**PROBLEM:** Extract the lines below exactly as they appear, from the line containing "Click the :cq command line at bottom" through the end of the records, including both ends.

* start RECORDS FOR THIS TASK *

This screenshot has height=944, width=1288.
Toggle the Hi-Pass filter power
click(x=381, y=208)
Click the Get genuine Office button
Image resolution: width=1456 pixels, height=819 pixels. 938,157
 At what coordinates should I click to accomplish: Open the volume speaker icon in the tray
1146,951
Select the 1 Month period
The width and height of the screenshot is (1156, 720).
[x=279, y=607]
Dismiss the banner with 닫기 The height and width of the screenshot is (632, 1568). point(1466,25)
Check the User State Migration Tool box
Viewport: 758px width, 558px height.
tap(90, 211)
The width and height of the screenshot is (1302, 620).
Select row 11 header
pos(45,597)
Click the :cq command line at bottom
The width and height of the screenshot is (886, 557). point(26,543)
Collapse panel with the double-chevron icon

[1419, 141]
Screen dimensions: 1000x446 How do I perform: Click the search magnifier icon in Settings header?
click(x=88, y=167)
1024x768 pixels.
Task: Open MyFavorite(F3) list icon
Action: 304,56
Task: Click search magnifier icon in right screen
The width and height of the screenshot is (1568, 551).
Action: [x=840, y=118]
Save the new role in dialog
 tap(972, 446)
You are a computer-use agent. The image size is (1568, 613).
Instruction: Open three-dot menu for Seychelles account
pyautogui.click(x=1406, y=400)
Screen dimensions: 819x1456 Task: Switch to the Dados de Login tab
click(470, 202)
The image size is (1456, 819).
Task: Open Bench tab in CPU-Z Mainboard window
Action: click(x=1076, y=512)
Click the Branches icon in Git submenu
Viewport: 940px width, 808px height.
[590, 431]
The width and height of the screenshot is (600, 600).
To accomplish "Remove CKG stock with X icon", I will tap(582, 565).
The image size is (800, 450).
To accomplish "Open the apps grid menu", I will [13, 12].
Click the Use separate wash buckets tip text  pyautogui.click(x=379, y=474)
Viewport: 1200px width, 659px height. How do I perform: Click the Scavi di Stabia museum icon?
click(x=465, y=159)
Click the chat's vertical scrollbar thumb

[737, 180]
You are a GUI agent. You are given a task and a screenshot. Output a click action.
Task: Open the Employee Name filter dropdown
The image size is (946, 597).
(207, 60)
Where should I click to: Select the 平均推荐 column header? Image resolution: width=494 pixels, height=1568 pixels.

* end RECORDS FOR THIS TASK *

**THE ANSWER:**
Click the :cq command line at bottom
The width and height of the screenshot is (886, 557). point(26,543)
Collapse panel with the double-chevron icon

[1419, 141]
Screen dimensions: 1000x446 How do I perform: Click the search magnifier icon in Settings header?
click(x=88, y=167)
1024x768 pixels.
Task: Open MyFavorite(F3) list icon
Action: 304,56
Task: Click search magnifier icon in right screen
The width and height of the screenshot is (1568, 551).
Action: [x=840, y=118]
Save the new role in dialog
 tap(972, 446)
You are a computer-use agent. The image size is (1568, 613).
Instruction: Open three-dot menu for Seychelles account
pyautogui.click(x=1406, y=400)
Screen dimensions: 819x1456 Task: Switch to the Dados de Login tab
click(470, 202)
The image size is (1456, 819).
Task: Open Bench tab in CPU-Z Mainboard window
Action: click(x=1076, y=512)
Click the Branches icon in Git submenu
Viewport: 940px width, 808px height.
[590, 431]
The width and height of the screenshot is (600, 600).
To accomplish "Remove CKG stock with X icon", I will tap(582, 565).
The image size is (800, 450).
To accomplish "Open the apps grid menu", I will [13, 12].
Click the Use separate wash buckets tip text  pyautogui.click(x=379, y=474)
Viewport: 1200px width, 659px height. How do I perform: Click the Scavi di Stabia museum icon?
click(x=465, y=159)
Click the chat's vertical scrollbar thumb

[737, 180]
You are a GUI agent. You are given a task and a screenshot. Output a click action.
Task: Open the Employee Name filter dropdown
The image size is (946, 597).
(207, 60)
Where should I click to: Select the 平均推荐 column header? Image resolution: width=494 pixels, height=1568 pixels.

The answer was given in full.